[Given request]: Reproduce all of the following material line for line, with no changes.

[Input]:
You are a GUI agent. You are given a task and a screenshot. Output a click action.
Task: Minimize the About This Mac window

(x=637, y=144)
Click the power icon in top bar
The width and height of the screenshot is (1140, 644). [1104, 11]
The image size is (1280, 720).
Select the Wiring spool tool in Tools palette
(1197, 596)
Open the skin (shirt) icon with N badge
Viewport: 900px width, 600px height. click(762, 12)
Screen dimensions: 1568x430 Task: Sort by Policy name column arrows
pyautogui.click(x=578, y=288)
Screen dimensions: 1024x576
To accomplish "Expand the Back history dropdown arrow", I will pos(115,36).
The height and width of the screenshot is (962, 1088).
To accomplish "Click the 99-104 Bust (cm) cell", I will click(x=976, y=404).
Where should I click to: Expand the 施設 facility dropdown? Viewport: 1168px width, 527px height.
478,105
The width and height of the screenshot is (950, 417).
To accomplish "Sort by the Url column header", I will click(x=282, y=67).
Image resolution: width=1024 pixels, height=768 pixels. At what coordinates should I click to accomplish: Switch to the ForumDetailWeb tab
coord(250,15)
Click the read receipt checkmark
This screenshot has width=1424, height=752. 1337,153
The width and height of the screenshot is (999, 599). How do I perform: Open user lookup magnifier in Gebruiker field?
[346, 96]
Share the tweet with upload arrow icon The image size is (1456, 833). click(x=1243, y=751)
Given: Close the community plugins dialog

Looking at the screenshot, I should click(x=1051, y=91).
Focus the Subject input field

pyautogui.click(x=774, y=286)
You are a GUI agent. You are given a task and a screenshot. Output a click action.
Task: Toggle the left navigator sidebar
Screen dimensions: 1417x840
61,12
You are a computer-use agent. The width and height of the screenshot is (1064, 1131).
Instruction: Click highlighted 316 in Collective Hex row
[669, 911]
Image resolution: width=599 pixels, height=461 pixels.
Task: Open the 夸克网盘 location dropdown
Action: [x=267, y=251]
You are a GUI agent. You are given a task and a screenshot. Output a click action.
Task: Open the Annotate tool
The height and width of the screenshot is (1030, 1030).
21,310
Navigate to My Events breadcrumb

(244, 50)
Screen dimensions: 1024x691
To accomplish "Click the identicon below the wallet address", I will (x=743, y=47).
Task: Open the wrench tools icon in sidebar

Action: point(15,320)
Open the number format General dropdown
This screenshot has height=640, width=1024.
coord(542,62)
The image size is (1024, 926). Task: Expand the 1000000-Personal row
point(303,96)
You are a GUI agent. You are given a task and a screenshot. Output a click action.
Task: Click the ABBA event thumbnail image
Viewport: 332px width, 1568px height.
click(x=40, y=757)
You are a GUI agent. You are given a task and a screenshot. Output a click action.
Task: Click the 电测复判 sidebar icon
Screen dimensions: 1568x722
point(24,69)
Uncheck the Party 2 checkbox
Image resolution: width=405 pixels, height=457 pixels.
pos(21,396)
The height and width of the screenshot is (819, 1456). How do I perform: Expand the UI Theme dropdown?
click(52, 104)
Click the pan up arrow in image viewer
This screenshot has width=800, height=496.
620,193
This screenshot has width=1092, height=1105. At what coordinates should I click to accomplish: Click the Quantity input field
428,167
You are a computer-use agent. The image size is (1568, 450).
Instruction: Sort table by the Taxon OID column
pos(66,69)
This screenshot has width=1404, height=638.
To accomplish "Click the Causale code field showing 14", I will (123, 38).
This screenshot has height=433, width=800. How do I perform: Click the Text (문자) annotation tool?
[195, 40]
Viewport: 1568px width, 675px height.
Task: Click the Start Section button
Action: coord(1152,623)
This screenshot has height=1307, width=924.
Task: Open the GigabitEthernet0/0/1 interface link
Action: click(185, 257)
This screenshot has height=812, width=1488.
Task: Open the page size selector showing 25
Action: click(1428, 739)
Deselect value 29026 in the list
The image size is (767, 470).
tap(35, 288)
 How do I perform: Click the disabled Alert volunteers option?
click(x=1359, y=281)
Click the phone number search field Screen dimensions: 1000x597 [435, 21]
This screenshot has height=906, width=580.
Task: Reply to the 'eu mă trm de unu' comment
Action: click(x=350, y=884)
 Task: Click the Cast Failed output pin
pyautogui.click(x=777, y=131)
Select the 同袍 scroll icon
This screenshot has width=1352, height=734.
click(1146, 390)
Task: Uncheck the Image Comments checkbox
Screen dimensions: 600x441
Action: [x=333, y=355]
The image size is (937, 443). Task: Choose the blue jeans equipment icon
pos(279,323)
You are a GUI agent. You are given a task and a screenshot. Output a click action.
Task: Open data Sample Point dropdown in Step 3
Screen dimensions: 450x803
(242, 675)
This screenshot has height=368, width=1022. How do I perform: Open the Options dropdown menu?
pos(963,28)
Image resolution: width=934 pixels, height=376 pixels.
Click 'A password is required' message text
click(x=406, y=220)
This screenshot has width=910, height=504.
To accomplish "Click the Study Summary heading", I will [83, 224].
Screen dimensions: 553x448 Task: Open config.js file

[Complete answer]:
You are a GUI agent. You are given a task and a screenshot. Output a click action.
Task: Minimize the About This Mac window

(x=637, y=144)
Click the power icon in top bar
The width and height of the screenshot is (1140, 644). [1104, 11]
The image size is (1280, 720).
Select the Wiring spool tool in Tools palette
(1197, 596)
Open the skin (shirt) icon with N badge
Viewport: 900px width, 600px height. click(762, 12)
Screen dimensions: 1568x430 Task: Sort by Policy name column arrows
pyautogui.click(x=578, y=288)
Screen dimensions: 1024x576
To accomplish "Expand the Back history dropdown arrow", I will pos(115,36).
The height and width of the screenshot is (962, 1088).
To accomplish "Click the 99-104 Bust (cm) cell", I will click(x=976, y=404).
Where should I click to: Expand the 施設 facility dropdown? Viewport: 1168px width, 527px height.
478,105
The width and height of the screenshot is (950, 417).
To accomplish "Sort by the Url column header", I will click(x=282, y=67).
Image resolution: width=1024 pixels, height=768 pixels. At what coordinates should I click to accomplish: Switch to the ForumDetailWeb tab
coord(250,15)
Click the read receipt checkmark
This screenshot has width=1424, height=752. 1337,153
The width and height of the screenshot is (999, 599). How do I perform: Open user lookup magnifier in Gebruiker field?
[346, 96]
Share the tweet with upload arrow icon The image size is (1456, 833). click(x=1243, y=751)
Given: Close the community plugins dialog

Looking at the screenshot, I should click(x=1051, y=91).
Focus the Subject input field

pyautogui.click(x=774, y=286)
You are a GUI agent. You are given a task and a screenshot. Output a click action.
Task: Toggle the left navigator sidebar
Screen dimensions: 1417x840
61,12
You are a computer-use agent. The width and height of the screenshot is (1064, 1131).
Instruction: Click highlighted 316 in Collective Hex row
[669, 911]
Image resolution: width=599 pixels, height=461 pixels.
Task: Open the 夸克网盘 location dropdown
Action: [x=267, y=251]
You are a GUI agent. You are given a task and a screenshot. Output a click action.
Task: Open the Annotate tool
The height and width of the screenshot is (1030, 1030).
21,310
Navigate to My Events breadcrumb

(244, 50)
Screen dimensions: 1024x691
To accomplish "Click the identicon below the wallet address", I will (x=743, y=47).
Task: Open the wrench tools icon in sidebar

Action: point(15,320)
Open the number format General dropdown
This screenshot has height=640, width=1024.
coord(542,62)
The image size is (1024, 926). Task: Expand the 1000000-Personal row
point(303,96)
You are a GUI agent. You are given a task and a screenshot. Output a click action.
Task: Click the ABBA event thumbnail image
Viewport: 332px width, 1568px height.
click(x=40, y=757)
You are a GUI agent. You are given a task and a screenshot. Output a click action.
Task: Click the 电测复判 sidebar icon
Screen dimensions: 1568x722
point(24,69)
Uncheck the Party 2 checkbox
Image resolution: width=405 pixels, height=457 pixels.
pos(21,396)
The height and width of the screenshot is (819, 1456). How do I perform: Expand the UI Theme dropdown?
click(52, 104)
Click the pan up arrow in image viewer
This screenshot has width=800, height=496.
620,193
This screenshot has width=1092, height=1105. At what coordinates should I click to accomplish: Click the Quantity input field
428,167
You are a computer-use agent. The image size is (1568, 450).
Instruction: Sort table by the Taxon OID column
pos(66,69)
This screenshot has width=1404, height=638.
To accomplish "Click the Causale code field showing 14", I will (123, 38).
This screenshot has height=433, width=800. How do I perform: Click the Text (문자) annotation tool?
[195, 40]
Viewport: 1568px width, 675px height.
Task: Click the Start Section button
Action: coord(1152,623)
This screenshot has height=1307, width=924.
Task: Open the GigabitEthernet0/0/1 interface link
Action: click(185, 257)
This screenshot has height=812, width=1488.
Task: Open the page size selector showing 25
Action: click(1428, 739)
Deselect value 29026 in the list
The image size is (767, 470).
tap(35, 288)
 How do I perform: Click the disabled Alert volunteers option?
click(x=1359, y=281)
Click the phone number search field Screen dimensions: 1000x597 [435, 21]
This screenshot has height=906, width=580.
Task: Reply to the 'eu mă trm de unu' comment
Action: click(x=350, y=884)
 Task: Click the Cast Failed output pin
pyautogui.click(x=777, y=131)
Select the 同袍 scroll icon
This screenshot has width=1352, height=734.
click(1146, 390)
Task: Uncheck the Image Comments checkbox
Screen dimensions: 600x441
Action: [x=333, y=355]
The image size is (937, 443). Task: Choose the blue jeans equipment icon
pos(279,323)
You are a GUI agent. You are given a task and a screenshot. Output a click action.
Task: Open data Sample Point dropdown in Step 3
Screen dimensions: 450x803
(242, 675)
This screenshot has height=368, width=1022. How do I perform: Open the Options dropdown menu?
pos(963,28)
Image resolution: width=934 pixels, height=376 pixels.
Click 'A password is required' message text
click(x=406, y=220)
This screenshot has width=910, height=504.
To accomplish "Click the Study Summary heading", I will [83, 224].
Screen dimensions: 553x448 Task: Open config.js file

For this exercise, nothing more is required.